Many seniors had questions about protection while others expressed concerns that the criminal justice system often doesn't protect people enough.

"Why do women have to wait til they get killed in domestic violence situations?'' asked Charles Gossard.

Ritter said many times women/victims will keep going back to the abuser.

"We tell them what is available for help but we can't help them if they go back,'' Ritter said.

In many cases, victims must do their part to help themselves.

"You need to learn how to be a good witness...or victim,'' Cooper said.

- Keep a pad and pencil by the telephone to jot down tag numbers and colors of suspicious vehicles, direction when they left, loud exhaust?, one headlight ?, etc.

- Remember the race, age, height, clothing of suspects.

"If you are a victim, give them what they want.

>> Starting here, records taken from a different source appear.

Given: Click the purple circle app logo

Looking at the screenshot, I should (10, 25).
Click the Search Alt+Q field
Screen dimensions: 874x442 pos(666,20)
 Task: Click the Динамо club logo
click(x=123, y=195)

Nothing is worth getting killed for,'' Cooper said.

At home, seniors should keep the serial numbers of all big-ticket items they own so they'll be easier to trace if stolen.

Cooper also advises seniors to keep doors and windows locked, even if they are outside working in their gardens. And always lock their cars.

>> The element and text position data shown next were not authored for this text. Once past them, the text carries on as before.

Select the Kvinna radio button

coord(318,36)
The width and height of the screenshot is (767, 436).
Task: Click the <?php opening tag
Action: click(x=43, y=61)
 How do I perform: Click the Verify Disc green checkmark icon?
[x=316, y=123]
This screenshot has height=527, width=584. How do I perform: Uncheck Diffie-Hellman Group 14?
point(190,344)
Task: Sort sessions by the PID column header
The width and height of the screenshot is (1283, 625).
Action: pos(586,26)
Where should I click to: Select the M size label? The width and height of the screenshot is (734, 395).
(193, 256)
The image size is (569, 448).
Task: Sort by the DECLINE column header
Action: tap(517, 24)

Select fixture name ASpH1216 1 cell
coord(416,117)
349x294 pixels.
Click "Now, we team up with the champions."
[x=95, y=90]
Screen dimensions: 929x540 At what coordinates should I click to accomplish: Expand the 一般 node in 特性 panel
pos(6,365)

Watch out for scam artists - roof jobs, driveway paving - don't part with your money, Cooper said.

"You are our eyes and ears,'' Cooper told the group. "Give us a call.''

Ritter explained her job as being a friend to victims and witnesses to crime.

"I answer questions, take them through the judicial process and work with the state's attorney handling their case,'' Ritter said.

The process starts as soon as a crime is reported to a Washington County District Court commissioner, Ritter said.

At that point, she sends a letter and the contact begins. There are meetings right up to the day of trial and then Ritter is right beside the victims and witnesses when they testify.

A question about plea bargains from Wayne Taylor brought a response from Cirincion who has been a prosecutor in Washington County for three years.

Taylor wanted to know how much impact a victim has in negotiating plea bargains.

The answer was very little - that decision is up to the prosecutor and depends on many factors, Cirincion said.

"If every case was a jury trial, it would bankrupt Washington County,'' she said.